== Task statement ==
Line by line, return everything in the listing exactly.

** Opening Source data block **

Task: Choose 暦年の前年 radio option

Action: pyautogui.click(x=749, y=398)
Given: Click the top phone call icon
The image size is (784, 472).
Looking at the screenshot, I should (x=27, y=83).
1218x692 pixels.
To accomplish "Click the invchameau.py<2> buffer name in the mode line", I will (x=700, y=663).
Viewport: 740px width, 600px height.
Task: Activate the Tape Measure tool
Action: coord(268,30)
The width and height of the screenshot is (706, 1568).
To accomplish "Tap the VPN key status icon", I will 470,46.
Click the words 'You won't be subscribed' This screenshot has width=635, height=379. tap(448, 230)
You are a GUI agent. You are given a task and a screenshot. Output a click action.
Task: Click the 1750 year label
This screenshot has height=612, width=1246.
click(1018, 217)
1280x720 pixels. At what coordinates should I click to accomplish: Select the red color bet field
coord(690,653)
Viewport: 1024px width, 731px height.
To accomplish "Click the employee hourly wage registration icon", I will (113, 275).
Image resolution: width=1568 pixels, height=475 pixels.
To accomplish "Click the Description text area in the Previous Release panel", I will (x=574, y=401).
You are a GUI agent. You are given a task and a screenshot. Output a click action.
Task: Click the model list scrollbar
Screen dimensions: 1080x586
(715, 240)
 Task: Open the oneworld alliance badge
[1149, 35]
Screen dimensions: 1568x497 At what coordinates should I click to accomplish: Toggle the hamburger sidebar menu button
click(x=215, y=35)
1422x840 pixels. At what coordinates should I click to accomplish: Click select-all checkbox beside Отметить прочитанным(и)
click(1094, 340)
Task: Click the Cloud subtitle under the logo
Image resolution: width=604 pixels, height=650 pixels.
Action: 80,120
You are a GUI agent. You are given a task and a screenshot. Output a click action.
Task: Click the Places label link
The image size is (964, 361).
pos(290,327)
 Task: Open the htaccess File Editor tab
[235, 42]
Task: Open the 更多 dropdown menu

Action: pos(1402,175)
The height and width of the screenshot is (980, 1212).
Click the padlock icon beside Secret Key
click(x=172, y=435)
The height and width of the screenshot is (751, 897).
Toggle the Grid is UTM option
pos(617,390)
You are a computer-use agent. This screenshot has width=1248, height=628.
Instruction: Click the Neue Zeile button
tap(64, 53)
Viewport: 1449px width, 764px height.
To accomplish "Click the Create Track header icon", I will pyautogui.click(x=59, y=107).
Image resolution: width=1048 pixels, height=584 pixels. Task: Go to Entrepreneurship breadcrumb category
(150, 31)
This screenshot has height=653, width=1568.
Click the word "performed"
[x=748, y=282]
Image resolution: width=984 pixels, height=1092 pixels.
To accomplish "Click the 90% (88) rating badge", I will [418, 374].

** Closing Source data block **

== Result of the task ==
Task: Choose 暦年の前年 radio option

Action: pyautogui.click(x=749, y=398)
Given: Click the top phone call icon
The image size is (784, 472).
Looking at the screenshot, I should (x=27, y=83).
1218x692 pixels.
To accomplish "Click the invchameau.py<2> buffer name in the mode line", I will (x=700, y=663).
Viewport: 740px width, 600px height.
Task: Activate the Tape Measure tool
Action: coord(268,30)
The width and height of the screenshot is (706, 1568).
To accomplish "Tap the VPN key status icon", I will 470,46.
Click the words 'You won't be subscribed' This screenshot has width=635, height=379. tap(448, 230)
You are a GUI agent. You are given a task and a screenshot. Output a click action.
Task: Click the 1750 year label
This screenshot has height=612, width=1246.
click(1018, 217)
1280x720 pixels. At what coordinates should I click to accomplish: Select the red color bet field
coord(690,653)
Viewport: 1024px width, 731px height.
To accomplish "Click the employee hourly wage registration icon", I will (113, 275).
Image resolution: width=1568 pixels, height=475 pixels.
To accomplish "Click the Description text area in the Previous Release panel", I will (x=574, y=401).
You are a GUI agent. You are given a task and a screenshot. Output a click action.
Task: Click the model list scrollbar
Screen dimensions: 1080x586
(715, 240)
 Task: Open the oneworld alliance badge
[1149, 35]
Screen dimensions: 1568x497 At what coordinates should I click to accomplish: Toggle the hamburger sidebar menu button
click(x=215, y=35)
1422x840 pixels. At what coordinates should I click to accomplish: Click select-all checkbox beside Отметить прочитанным(и)
click(1094, 340)
Task: Click the Cloud subtitle under the logo
Image resolution: width=604 pixels, height=650 pixels.
Action: 80,120
You are a GUI agent. You are given a task and a screenshot. Output a click action.
Task: Click the Places label link
The image size is (964, 361).
pos(290,327)
 Task: Open the htaccess File Editor tab
[235, 42]
Task: Open the 更多 dropdown menu

Action: pos(1402,175)
The height and width of the screenshot is (980, 1212).
Click the padlock icon beside Secret Key
click(x=172, y=435)
The height and width of the screenshot is (751, 897).
Toggle the Grid is UTM option
pos(617,390)
You are a computer-use agent. This screenshot has width=1248, height=628.
Instruction: Click the Neue Zeile button
tap(64, 53)
Viewport: 1449px width, 764px height.
To accomplish "Click the Create Track header icon", I will pyautogui.click(x=59, y=107).
Image resolution: width=1048 pixels, height=584 pixels. Task: Go to Entrepreneurship breadcrumb category
(150, 31)
This screenshot has height=653, width=1568.
Click the word "performed"
[x=748, y=282]
Image resolution: width=984 pixels, height=1092 pixels.
To accomplish "Click the 90% (88) rating badge", I will [418, 374].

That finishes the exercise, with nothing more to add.